The Soldiers of the Alabama and Iowa regiments were spared the daring assault when Maj. Gen. Charles Menoher, the division commander, canceled the operation in favor of a renewed artillery barrage the following morning.
General John J. Pershing, commanding the entire American Expeditionary Force, noted the difficulties in the American advance in the 1923 Records of the Great War by Charles Horne.
Divisions were fighting “to the limit of their capacity,” Pershing said. “Combat troops were held in line and pushed to the attack until deemed incapable of further effort because of casualties or exhaustion.”
By October 16th, with German forces spent almost as much as the Doughboys, the Rainbow Division’s 84th Brigade reached the crest of Chatillon and held it against German counterattack, allowing the division’s line to reach its objective.
With Company M of the Alabama 167th Infantry Regiment was Private Thomas Neibaur, a replacement National Guard Soldiers from Sugar City, Idaho. When Neibaur’s fire team moved around a hilltop objective to provide enfilading fire, his element met a German counterattack.
“I looked up..I saw about 40 to 45 Germans coming up directly toward me,” Neibaur recorded after the war. “I quickly turned my automatic rifle on them and fired about fifty shots.”
Wounded three times in both legs, his two teammates killed, Neibaur fought off the counterattack with his automatic rifle until only 15 enemy were in close range. Neibaur killed four Germans and captured the remaining eleven. He received the Medal of Honor for his actions.
Relieved on October 18, the Rainbow Division was not quite through with the campaign. Refit with replacements and equipment, the division was back in the line by November 5, pursuing retreating German forces.
“The retreating Germans were almost always only about an hour ahead of us,” said Lawrence Stewart, a medic in the Iowa 168th Infantry Regiment in his 1923 account, Rainbow Bright. “The rear guard put up a fight, but the columns in advance gave a lifelike imitation of a foot race.”

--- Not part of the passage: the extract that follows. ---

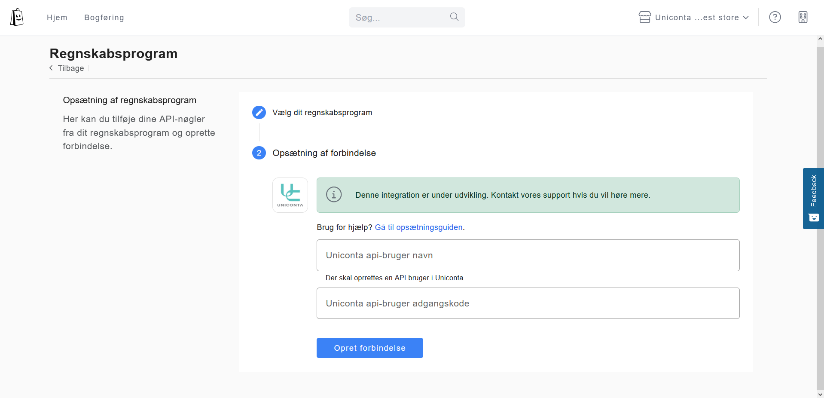The image size is (824, 398).
Task: Follow the Gå til opsætningsguiden link
Action: 418,227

In the final hours of the war, the American objective was the French city of Sedan, where France had surrendered to Germany in 1871, ending the Franco-Prussian War. With the 42nd and 77th Divisions under the command of I Corps and the 1st Division from V Corps all attacking towards Sedan, Maj. Gen. Summerall allowed his 1st Division to cross the corps boundary in an effort to encourage speed in taking Sedan.

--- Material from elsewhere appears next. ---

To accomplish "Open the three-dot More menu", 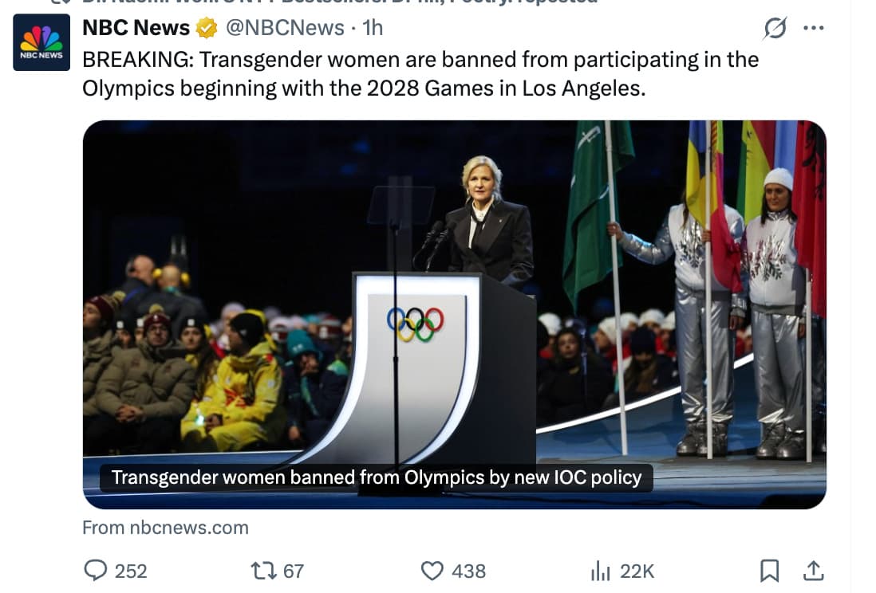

But crossing boundaries has its own risks for confusion, traffic and friendly fire when units intermix.
On the night of November 6, with Rainbow Division Soldiers of the 165th Infantry in the outskirts of Sedan at Wadlaincourt, a patrol of the 1st Division led by a lieutenant detained an odd-looking prisoner.

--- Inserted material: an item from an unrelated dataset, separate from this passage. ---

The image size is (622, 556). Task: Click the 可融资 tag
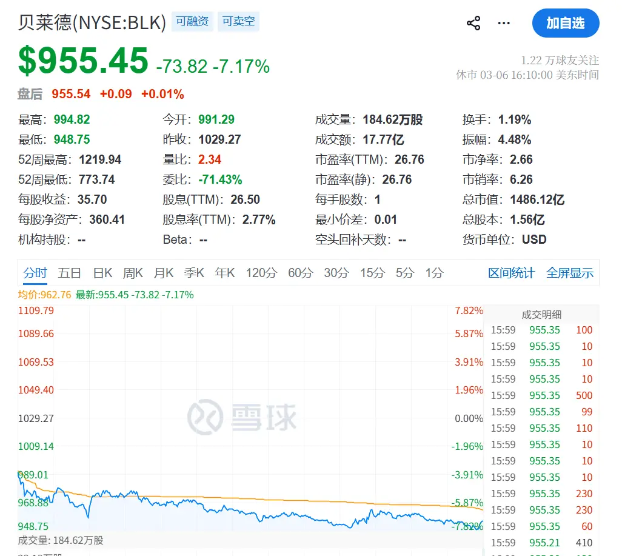[x=192, y=22]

“All he saw in the gathering dusk was an important looking officer walking around, attired in what looked like a gray cape and a visored cap with a soft crown, not unlike those the Crown Prince wore in his pictures,” wrote Raymond Thompkins in his 1919 The Story of the Rainbow Division.
Capturing the odd-looking officer near the front, “they got him back to a brigade headquarters of the 1st Division, before Brig. Gen. Douglas MacArthur, commanding the 84th Brigade of the Rainbow Division, could convince them that it was himself and not an officer of the German Army.”
The race to Sedan was set aside the following day when French forces liberated their city. With American forces across the Meuse River, Germany began to seek peace terms November 8.
As Rainbow Division Soldiers reorganized to continue the allied attack, word spread through the lines that fighting would end at the 11th hour of the 11th day of the 11th month. The Great War was over.
During the World War I centennial observance the Division of Military and Naval Affairs will issue press releases noting key dates which impacted New Yorkers based on information provided by the New York State Military Museum in Saratoga Springs. More than 400,000 New Yorkers served in the military during World War I, more than any other state.